Abhängigkeit von US-Regierung
Doch dieses strahlende Vorzeigeprojekt soll auch eine Schattenseite haben, schreibt nun das Recherchequartett um Mediapart: „Während sich das OCCRP als völlig unabhängig präsentiert, hat sein Management es in eine Position struktureller Abhängigkeit von der US-Regierung gebracht, wie diese Recherche zeigt.“
Konkret lauten die zentralen Vorwürfe: Über die Hälfte des Budgets würde aus Mitteln der US-Regierung kommen, das OCCRP würde dies nicht ausreichend transparent machen. Die US-Regierung habe zudem ein Veto-Recht bei der Besetzung von Schlüsselpositionen des OCCRP. Und: Über Fördergelder würde die US-Regierung indirekt Einfluss auf die Berichterstattung nehmen, da diese an Recherchen in bestimmten Ländern gekoppelt seien – und zwar auch Länder, die Washington als Gegner betrachte. Im Gegensatz dazu werde die US-Regierung von den Rechercheuren weitgehend in Ruhe gelassen.
Noch mehr Brisanz erhält die Recherche durch einen weiteren Text, den „Mediapart“ ebenfalls am Montag veröffentlichte. Dieser wirft dem NDR „Zensur“ vor. So hätten Autoren des Senders die Recherche zum OCCRP selbst angestoßen, rund anderthalb Jahre verfolgt und zuletzt die vier Medien um „Mediapart“ als Recherchepartner ins Boot geholt. Als diese dann noch weitere Ergebnisse vorlegten und gemeinsam mit dem NDR das OCCRP erneut konfrontieren wollten, habe der Sender unerwartet einen Rückzieher gemacht: Die Story sei plötzlich nicht mehr relevant genug gewesen.

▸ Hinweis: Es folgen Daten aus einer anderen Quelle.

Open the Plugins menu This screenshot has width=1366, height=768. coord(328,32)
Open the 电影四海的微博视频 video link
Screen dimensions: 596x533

Das wirft etliche Fragen auf. Schließlich lautet der Kern der Geschichte: Die weltweit größte und einflussreichste Recherche-NGO bekommt seit Gründung einen Großteil ihrer finanziellen Mittel von der US-Regierung. Und selbst wenn sich das OCCRP nach eigenen Angaben von dieser Finanzierung nicht beeinflussen lässt, stellen sich allein aufgrund dieser Konstellation unweigerlich medienethische Fragen. Warum soll das für den NDR plötzlich uninteressant gewesen sein?
Es gab Versuche, den NDR zu beeinflussen
Dafür, dass im Sender „Zensur“ ausgeübt wurde, wie „Mediapart“ schreibt, haben die Autoren keinen Beleg: Es gibt keinen Nachweis, dass irgendwer im NDR explizit die Anweisung erteilt hat, die Veröffentlichung der Rechercheergebnisse zu stoppen. Es ist aber auffällig, wie schwammig und widersprüchlich sich die verantwortlichen Führungskräfte zu der Recherche äußern. Auffällig ist auch, wie wenig Interesse diverse NDR-Redaktionen an der hauseigenen Recherche zeigten – und wie intransparent der Sender in der Sache jetzt kommuniziert.
Unstrittig ist, dass es den Versuch gab, den Sender zu beeinflussen. „Mediapart“ berichtet über Dokumente, die zeigen, dass die Entscheidung gegen das Thema fiel, nachdem OOCRP-Chef Drew Sullivan Druck auf den Sender ausgeübt hatte. Welche Dokumente das sind, schreibt „Mediapart“ nicht, und nennt keine weiteren Details. Auch Sullivan bestätigte gegenüber „Mediapart“ schriftlich, Druck auf den NDR ausgeübt zu haben. Der NDR wiederum erklärt, „juristische Hinweise“ erhalten zu haben, er habe darauf aber nicht reagiert – was genau mit diesem Begriff gemeint ist und von wem diese „Hinweise“ stammten, ist unklar. Der Sender weist den Vorwurf, Druck nachgegeben zu haben, entschieden zurück, man habe auch keine Unterlassungserklärung abgegeben.
Fest steht auch: Der NDR hat selbst schon mit dem OCCRP kooperiert, laut Pressestelle zum ersten Mal 2021 im Projekt „Suisse Secrets“, zuletzt bis Februar 2023 in einer Recherche zu Transparenzregistern.